--- START Stored records ---
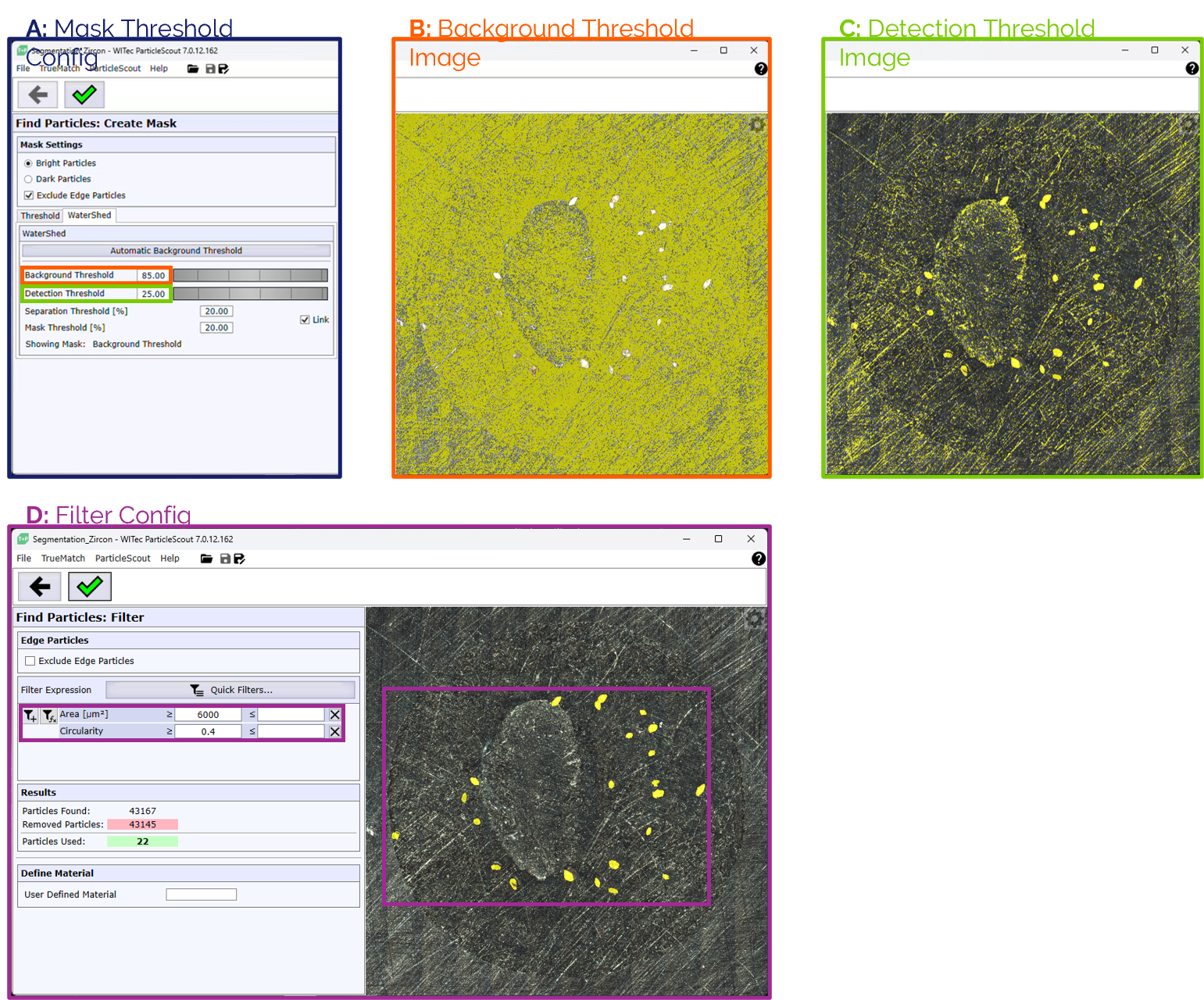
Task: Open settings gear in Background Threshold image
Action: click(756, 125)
--- END Stored records ---
--- START Stored records ---
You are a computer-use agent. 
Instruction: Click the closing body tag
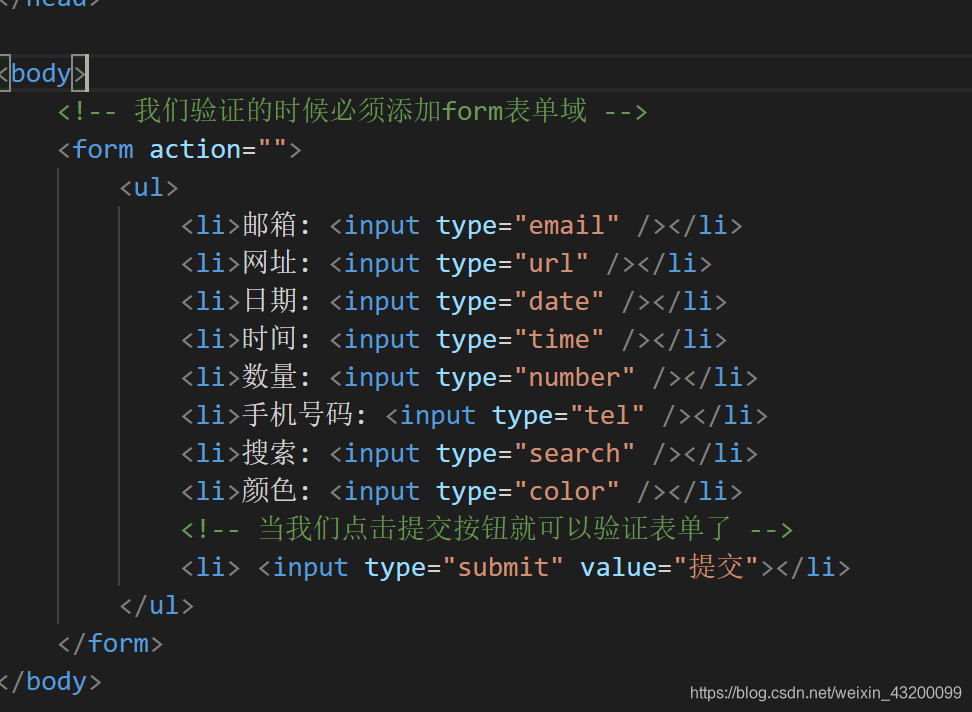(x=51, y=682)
--- END Stored records ---
--- START Stored records ---
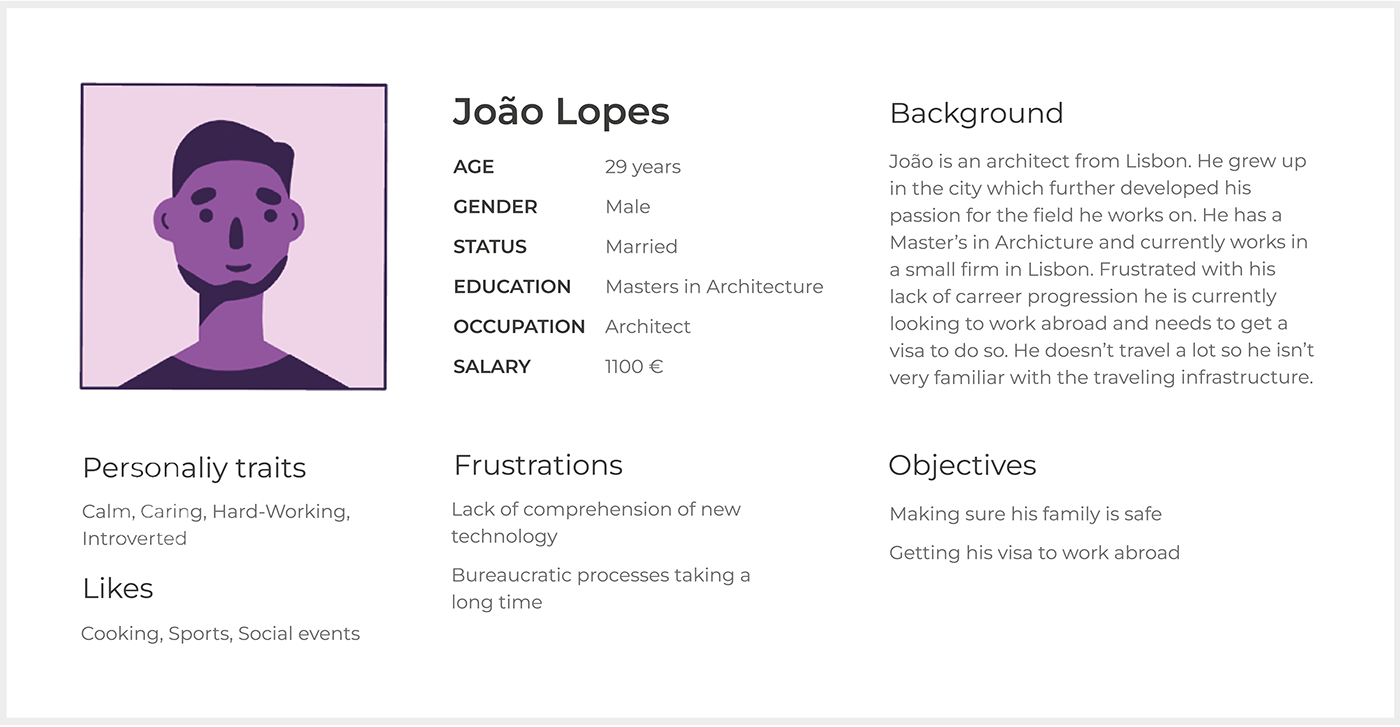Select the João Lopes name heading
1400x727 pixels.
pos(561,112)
--- END Stored records ---
*Work to be completed*. Rewrite the rows starting with the line that contains "You are a computer-use agent." and going on through the line that contains "(x=51, y=682)", replacing "closing body tag" with "opening body tag" and leaving everything else unchanged. Give only those lines, and omit the pictures from the answer.

*Result of the task*.
You are a computer-use agent. 
Instruction: Click the opening body tag
(x=51, y=682)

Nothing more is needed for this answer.